Sur l’histoire des crises, on se reportera à :

http://larje.univ-nc.nc/index.php?option=com_content&view=article&id=230:crise-politique-ou-crise-institutionnelle-&catid=15:droit-de-la-nouvelle-caledonie&Itemid=46

La modification de la loi organique n’est alors plus absolument nécessaire à la sortie de crise. Un autre raisonnement était possible et avait commencé à être envisagé par le vœu du Congrès, voté le 1er avril. Il consistait à dire que le président du Congrès pouvait différer la convocation de celui-ci tant que les choses restaient en l’état, pour laisser place à la négociation politique. Puis, s’il convoquait, le président pouvait n’admettre au vote que les listes sincères, celles qui veulent participer au gouvernement, sans manœuvre électorale. Ce raisonnement est très proche. Dans la décision actuelle du Conseil d’Etat, c’est le Haut-commissaire qui est au centre du jeu ; dans l’autre raisonnement, c’était le président du Congrès.

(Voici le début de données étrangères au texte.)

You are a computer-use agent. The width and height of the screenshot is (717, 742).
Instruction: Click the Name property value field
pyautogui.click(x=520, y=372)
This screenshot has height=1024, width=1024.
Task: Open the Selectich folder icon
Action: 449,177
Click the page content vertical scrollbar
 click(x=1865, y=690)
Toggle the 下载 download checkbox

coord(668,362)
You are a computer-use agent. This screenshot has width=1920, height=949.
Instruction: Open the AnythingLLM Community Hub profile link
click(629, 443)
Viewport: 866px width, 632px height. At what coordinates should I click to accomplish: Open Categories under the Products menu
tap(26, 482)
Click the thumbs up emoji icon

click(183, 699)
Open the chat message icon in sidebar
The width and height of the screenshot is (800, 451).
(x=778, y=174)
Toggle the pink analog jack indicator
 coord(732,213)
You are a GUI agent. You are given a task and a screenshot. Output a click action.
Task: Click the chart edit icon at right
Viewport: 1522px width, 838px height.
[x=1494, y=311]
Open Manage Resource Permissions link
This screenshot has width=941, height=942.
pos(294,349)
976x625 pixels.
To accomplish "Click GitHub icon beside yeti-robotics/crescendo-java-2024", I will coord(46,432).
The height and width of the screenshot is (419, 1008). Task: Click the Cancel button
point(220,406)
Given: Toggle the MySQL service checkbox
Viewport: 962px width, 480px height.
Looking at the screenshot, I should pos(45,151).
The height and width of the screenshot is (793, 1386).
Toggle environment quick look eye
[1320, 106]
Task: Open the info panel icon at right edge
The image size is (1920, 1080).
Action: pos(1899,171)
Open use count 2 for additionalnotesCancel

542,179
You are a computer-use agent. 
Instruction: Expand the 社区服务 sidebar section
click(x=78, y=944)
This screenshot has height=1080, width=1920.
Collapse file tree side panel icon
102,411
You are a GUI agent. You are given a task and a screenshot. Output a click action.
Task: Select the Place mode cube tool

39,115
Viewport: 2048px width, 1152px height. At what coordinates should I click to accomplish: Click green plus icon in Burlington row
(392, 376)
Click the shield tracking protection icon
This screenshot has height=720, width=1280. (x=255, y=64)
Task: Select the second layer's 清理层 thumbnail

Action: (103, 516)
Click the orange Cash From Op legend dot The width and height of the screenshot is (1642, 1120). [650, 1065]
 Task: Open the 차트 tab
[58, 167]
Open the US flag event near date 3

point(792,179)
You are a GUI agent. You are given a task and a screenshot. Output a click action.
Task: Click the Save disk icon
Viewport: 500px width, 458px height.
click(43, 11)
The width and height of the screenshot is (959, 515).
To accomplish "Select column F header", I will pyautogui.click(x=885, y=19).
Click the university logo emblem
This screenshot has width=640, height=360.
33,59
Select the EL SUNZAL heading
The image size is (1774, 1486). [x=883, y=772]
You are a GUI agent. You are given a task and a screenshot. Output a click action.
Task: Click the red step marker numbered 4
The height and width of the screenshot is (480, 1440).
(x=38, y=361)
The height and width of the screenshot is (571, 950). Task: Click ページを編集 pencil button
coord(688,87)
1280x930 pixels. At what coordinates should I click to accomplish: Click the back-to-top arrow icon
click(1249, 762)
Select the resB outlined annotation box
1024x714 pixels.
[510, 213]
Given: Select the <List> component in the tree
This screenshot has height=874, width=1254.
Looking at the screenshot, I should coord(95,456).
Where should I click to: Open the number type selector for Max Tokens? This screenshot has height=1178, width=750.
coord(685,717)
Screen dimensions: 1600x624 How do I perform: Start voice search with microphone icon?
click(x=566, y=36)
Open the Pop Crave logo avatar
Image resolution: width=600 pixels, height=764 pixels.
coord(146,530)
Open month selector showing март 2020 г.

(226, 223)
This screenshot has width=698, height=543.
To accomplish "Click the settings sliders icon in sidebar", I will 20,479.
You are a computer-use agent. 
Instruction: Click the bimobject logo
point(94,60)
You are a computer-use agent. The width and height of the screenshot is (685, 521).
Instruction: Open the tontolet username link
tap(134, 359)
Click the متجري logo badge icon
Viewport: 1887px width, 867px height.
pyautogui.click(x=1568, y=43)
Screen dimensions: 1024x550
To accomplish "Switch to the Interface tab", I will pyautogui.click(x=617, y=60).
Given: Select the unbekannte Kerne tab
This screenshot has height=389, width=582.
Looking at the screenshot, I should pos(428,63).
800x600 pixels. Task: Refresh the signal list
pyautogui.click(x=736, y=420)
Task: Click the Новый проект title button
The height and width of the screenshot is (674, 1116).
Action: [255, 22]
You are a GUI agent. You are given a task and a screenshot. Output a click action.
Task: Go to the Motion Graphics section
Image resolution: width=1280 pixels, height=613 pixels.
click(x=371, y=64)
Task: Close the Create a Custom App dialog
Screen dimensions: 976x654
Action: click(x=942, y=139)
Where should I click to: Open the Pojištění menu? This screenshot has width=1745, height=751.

Vers une modification de la loi organique ?

Il faudrait sans doute quand même modifier l’article 121 de la loi organique pour éviter de nouveaux abus de droit. Deux solutions semblent se dessiner :

  • Le mécanisme de la démission d’office ne fonctionnerait qu’une fois dans une période donnée (1 an par exemple) par groupe politique et par signataire d’une liste ; cette solution est la plus douce.
  • Il n’y a plus de démission d’office du gouvernement : on remplace les élus de la liste défaillante par une autre liste, sur désignation du parti en cause, ratifiée par le Congrès. Cette solution est sans doute défendable au regard de l’Accord de Nouméa, mais renforce la dérive vers le régime d’assemblée. Elle souligne aussi que la motion de censure de l’article 95 de la loi organique est la voie normale de renversement du gouvernement.

Et le Congrès ?

Le groupe Calédonie ensemble a ouvert un second front, qui est de tenter la paralysie du Congrès. Harold Martin a été remplacé en qualité de président du Congrès par son 1er vice-président Léonard Sam qui est Calédonie ensemble, du fait de l’incompatibilité entre les fonctions de membre du gouvernement et de membre du Congrès (article 118 de la loi organique). Léonard Sam, par une lettre du 28 mars 2011, avait souhaité différer l’élection du président du Congrès d’une semaine. La majorité des membres du Congrès y avait fait obstacle en utilisant l’article 66 de la loi organique qui dispose : « Le congrès est réuni en session extraordinaire à la demande du gouvernement, de la majorité de ses membres ou du haut-commissaire, sur un ordre du jour déterminé et sur convocation de son président». Calédonie ensemble a déposé un recours contre cette élection de Roch Wamytan, du groupe FLNKS, à la présidence du Congrès. Si la question du contenu de l’ordre du jour est bien décidée par le Congrès, ce dernier a forcé la main de son président sur la date. C’est sans doute illégal, mais le raisonnement du Conseil d’Etat peut être transposé au Congrès de la Nouvelle-Calédonie et le caractère de manœuvre électorale dans l’attitude du président du Congrès peut être argumenté.